Turns out that's the CSU/DSU. Those are built into our routers. In days gone by the CSU/DSU was a separate device. Our Pipeline 130 includes one as does the Cisco competitor. The router I'd brought with me and the one in our cabinet at the colo were configured identically, except for the IP addresses. Both were expecting channels in the T1. I said this bit out loud to explain that channelization didn't appear to be our problem. But it triggered a crucial insight from the colocation tech -- while he explained channelization he mentioned the all important clock source.

Timing is everything

Neither of our routers were providing a clock source. A little telecom review is in order. T1 lines are also called DS1s.
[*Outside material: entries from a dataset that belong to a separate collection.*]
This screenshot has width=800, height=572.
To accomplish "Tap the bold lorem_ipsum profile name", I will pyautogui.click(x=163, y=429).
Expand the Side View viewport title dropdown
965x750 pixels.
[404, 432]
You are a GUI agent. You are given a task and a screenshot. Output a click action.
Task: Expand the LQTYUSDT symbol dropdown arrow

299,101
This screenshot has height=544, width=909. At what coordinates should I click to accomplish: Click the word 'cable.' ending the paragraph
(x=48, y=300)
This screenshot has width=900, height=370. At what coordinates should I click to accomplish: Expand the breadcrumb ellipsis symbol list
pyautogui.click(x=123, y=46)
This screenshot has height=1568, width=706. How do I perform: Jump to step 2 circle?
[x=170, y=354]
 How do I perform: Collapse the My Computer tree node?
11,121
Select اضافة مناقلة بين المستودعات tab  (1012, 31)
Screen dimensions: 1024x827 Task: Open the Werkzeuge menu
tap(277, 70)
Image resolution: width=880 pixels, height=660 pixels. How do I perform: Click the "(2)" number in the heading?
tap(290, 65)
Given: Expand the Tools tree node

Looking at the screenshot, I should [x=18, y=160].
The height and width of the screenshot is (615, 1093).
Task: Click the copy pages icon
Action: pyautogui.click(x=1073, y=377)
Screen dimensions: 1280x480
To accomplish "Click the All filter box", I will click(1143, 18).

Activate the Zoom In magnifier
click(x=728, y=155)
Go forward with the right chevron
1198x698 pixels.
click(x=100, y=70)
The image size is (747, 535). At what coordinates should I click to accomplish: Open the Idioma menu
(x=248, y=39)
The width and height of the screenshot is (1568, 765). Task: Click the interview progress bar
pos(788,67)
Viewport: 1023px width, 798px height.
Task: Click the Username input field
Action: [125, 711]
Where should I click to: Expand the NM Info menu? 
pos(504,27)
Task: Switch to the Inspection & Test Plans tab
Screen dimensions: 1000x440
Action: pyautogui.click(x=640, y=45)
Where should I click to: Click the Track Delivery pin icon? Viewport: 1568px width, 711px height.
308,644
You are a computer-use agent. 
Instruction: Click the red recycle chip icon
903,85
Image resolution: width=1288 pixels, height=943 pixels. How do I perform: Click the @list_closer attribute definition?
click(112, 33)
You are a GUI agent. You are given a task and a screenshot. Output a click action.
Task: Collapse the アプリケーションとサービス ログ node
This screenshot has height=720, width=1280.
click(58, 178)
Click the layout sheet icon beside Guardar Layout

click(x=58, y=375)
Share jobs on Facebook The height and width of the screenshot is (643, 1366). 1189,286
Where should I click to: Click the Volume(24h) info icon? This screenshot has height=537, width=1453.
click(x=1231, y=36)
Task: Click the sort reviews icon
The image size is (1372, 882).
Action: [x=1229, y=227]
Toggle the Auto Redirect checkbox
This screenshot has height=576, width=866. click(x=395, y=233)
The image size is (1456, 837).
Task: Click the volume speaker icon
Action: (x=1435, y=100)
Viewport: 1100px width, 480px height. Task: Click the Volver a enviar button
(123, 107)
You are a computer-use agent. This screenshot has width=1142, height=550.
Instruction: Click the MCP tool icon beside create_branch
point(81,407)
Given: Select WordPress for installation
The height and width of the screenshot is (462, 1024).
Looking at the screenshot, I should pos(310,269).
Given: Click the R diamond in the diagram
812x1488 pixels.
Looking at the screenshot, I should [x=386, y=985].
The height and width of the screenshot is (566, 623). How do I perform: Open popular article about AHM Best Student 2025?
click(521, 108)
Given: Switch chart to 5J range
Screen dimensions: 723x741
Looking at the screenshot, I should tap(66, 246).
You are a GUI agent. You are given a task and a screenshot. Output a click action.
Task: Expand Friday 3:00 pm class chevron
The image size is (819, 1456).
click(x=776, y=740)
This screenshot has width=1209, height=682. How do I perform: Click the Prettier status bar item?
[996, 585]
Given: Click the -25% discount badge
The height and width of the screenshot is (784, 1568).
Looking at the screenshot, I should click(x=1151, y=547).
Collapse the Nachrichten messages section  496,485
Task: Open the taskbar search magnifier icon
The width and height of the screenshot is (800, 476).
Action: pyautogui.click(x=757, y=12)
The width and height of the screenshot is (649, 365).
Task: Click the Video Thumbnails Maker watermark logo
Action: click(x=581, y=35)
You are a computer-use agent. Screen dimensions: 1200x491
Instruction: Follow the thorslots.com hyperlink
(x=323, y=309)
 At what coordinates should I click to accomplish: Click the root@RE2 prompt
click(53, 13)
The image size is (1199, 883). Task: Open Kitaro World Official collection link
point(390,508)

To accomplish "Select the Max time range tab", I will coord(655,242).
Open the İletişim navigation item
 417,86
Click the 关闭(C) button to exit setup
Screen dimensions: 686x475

CSU/DSUs channelize the DS1 into 24 DS0s each providing 64Kbps bandwidth for a total of 1,536Kbps. Channelization gives you the option to split your T1 line -- part can be used for data and part for voice. Each DS0 could be a uniquely numbered plain old phone line, or they could be used for data. In our case it's all data. But it helps to know why lines get channelized at all.

The channels are created by time-division multiplexing. A few milliseconds of data are sent for the first channel, then a few milliseconds for the second channel, then a few for the third and so on through all twenty-four channels. Then they start over at the first channel. In traditional telecommunications this allows a bunch of different voice conversations to be carried over the same pair of wires. The phone cloud can divide and reassemble the conversations faster than we can hear -- we perceive no interruptions. The other CSU/DSU reassembles the streams -- demultiplexes them. We're splitting seconds here so if the clocks on the two CSU/DSUs are not in sync, no data will pass through. The line will pass all the tests offered by telco testing equipment. But no data will flow. The routers will be dancing to different beats. The music will be discord. Our routers were not syncing.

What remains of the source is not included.